どうも彼女の視点で話を書くと、頭がおかしくなりそうです。

 健司と寝た日の翌朝、私は自宅に帰った。

笑騎は寝室で寝んとソファーで寝ていたのには驚いたけど、私はいつも通り朝食の用意を始めた。

しばらくすると笑騎は起きたので私は普通に挨拶をした。


「おはよう~笑騎」


「!!!」


 私の顔を見た瞬間、笑騎の顔はこわばってしもた。


「いつまで寝てんの? っていうかなんでソファで寝てるねん!」


「おっお前、何してんねん」


「何って見ての通り朝ごはん作ってるんやけど?」


 受け答えしているうちに、笑騎が昨日の件で動揺していることがわかってきた。

私はこれまでどれほどつらい思いをしていたのかを、その場で吐き出した。

笑騎もこれで自分を見つめ直してくれるやろう。

……そう期待していた私の耳に、信じられへん言葉が飛び込んできた。


「……もう離婚しよう」


 笑騎が何を言うてんのかさっぱりわからんかった。

私を信じられなくなったから……愛し続ける自信がなくなったから……笑騎は私を別れようとしている。

でもそんなの私は認めへん!!


「このままお互いに不信感を持ったまま一緒にいても、俺ら幸せにはなられへんよ」


「なれるよ! だって私達愛し合ってるやん! 愛さえあったら、私達は幸せになれるよ!!」


「だからその愛っていうのが、俺の中で薄れてんねん!」


 やめて! そんな悲しいこと言わんといてよ!!

私達の愛はこんなことで壊れるものやったの!?


「なんで?……やっぱり二次元なん? 笑騎は私より二次元女の方が大切なん?」


「わからん……そんなのわからへん……はっきりしてるのは、俺はもう美鈴を愛せないってことだけや」


「そんな……そんな……」


 こんなの悪い夢や……そうに決まってる。

そうでなかったら、笑騎が私と別れたいなんで言うはずがない!!

でも笑騎は、私を置いて部屋を出ようとしている!!


「……!! 笑騎、待って!!」


 必死に呼び止めるも、笑騎は待ってはくれなかった。


-----------------------------------------


 後日、弁護士を挟んでの話し合いが私の実家で行われた。

そこには笑騎と私、それと私の両親も参加していた。

笑騎と弁護士はラインのスクショと例の動画を不倫の証拠として提示し、改めて離婚したい旨を伝えてきた。

もちろん私は離婚に応じようとはしなかった。

だって、笑騎のことを心の底から愛してるもん!!


「笑騎……娘が本当に……申し訳ないことをした……」


「ほんまに……なんてお詫びをすれば……ごめんなさい」


 だけど、両親はそんな私の気持ちを察するどころか全面的にこちらの非を認め、離婚にも応じようとする。

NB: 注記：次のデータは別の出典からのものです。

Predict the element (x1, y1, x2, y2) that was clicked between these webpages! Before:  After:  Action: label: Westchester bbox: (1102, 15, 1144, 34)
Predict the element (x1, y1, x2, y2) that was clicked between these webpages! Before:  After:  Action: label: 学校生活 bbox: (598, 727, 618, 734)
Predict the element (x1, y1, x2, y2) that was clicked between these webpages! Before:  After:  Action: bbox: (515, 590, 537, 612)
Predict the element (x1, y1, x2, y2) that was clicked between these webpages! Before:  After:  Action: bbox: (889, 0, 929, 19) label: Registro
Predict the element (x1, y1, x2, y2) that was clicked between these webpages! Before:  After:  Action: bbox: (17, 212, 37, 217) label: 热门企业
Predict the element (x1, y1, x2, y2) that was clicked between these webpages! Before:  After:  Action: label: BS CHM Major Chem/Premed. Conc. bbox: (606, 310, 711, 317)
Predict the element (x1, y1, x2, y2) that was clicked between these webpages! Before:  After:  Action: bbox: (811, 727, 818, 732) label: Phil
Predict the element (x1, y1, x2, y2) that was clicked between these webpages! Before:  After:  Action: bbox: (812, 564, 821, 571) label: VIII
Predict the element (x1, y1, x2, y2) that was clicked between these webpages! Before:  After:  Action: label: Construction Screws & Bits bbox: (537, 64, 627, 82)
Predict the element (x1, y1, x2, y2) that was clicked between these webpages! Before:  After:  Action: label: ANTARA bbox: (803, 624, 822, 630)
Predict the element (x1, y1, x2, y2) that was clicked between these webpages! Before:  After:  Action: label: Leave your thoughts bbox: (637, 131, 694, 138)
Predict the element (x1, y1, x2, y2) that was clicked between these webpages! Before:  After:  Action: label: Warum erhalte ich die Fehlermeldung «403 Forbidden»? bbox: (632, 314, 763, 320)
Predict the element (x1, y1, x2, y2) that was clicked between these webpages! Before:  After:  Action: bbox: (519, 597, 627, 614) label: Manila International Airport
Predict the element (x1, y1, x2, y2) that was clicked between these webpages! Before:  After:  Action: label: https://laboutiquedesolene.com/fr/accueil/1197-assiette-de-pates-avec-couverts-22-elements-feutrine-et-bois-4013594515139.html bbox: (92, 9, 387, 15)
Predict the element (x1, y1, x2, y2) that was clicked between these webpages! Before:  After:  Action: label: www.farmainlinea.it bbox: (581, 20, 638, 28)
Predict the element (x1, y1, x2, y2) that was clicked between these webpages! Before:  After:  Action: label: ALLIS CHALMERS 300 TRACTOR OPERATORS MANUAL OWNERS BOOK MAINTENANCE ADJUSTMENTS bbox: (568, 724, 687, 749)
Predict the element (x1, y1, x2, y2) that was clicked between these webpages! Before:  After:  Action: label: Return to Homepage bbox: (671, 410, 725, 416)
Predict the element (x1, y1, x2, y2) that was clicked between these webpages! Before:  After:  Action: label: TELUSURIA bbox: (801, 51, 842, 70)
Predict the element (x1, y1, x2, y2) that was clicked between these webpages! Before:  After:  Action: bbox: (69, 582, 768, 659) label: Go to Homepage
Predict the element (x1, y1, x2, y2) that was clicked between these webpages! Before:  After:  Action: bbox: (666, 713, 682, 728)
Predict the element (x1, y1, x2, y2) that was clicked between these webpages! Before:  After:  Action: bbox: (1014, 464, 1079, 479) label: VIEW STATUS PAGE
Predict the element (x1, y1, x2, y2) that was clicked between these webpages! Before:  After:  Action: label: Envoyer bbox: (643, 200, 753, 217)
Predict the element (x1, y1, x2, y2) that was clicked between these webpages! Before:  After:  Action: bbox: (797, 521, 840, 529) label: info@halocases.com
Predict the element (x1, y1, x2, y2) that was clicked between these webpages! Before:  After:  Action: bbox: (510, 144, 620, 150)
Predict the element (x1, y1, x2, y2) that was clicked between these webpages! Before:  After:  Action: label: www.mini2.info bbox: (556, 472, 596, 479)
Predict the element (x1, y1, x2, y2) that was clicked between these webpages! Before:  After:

私と笑騎の結婚を誰よりも喜んでくれていたのに、今は手のひらを返したように私達の離婚に賛同している。

実の親として信頼していた分、裏切られた気分やった。


「私は離婚なんて絶対に嫌や!! お願い、笑騎!! 私ともう1度やり直そう?

もう2度とあんなことせえへんから!!」


 もう離婚に反対しているのは私しかいなかった。

笑騎に私の気持ちを察してほしくて健司と寝たけど、笑騎は不倫としか受け止めてくれへんかったみたいや。

私は必死に離婚の撤回を懇願したけど、笑騎は聞く耳を持ってくれへんかった。


「笑騎を裏切っておいて、何がやり直そうや! 都合のええことばっかり言うんやないぞ!!」


「そんなことする暇があるなら、笑騎君に誠心誠意謝罪しなさい!!」


 両親は離婚したくないと懇願する私に叱責して復縁を遮ろうとする。

その後の話合いもほとんど両親と弁護士が進め、離婚したくないという私の意志は無視された。

結果離婚が決まり、夫婦の共有貯金は分け、慰謝料を支払うことになった。

でも金なんてどうでもいい……離婚が決まったことだけが、ただただショックやった。


-----------------------------------------


 後日、離婚届が郵送されてきた。

私は最後の抵抗に、サインを拒もうとしたが……。


「ええ加減にせえ!美鈴!」


「不倫したあんたが悪いんやろ!!」


 両親がそれを許してくれなかった。

しばらく粘ったが、最終的にテーブルに押さえつけられる形で無理やりサインを書かされた。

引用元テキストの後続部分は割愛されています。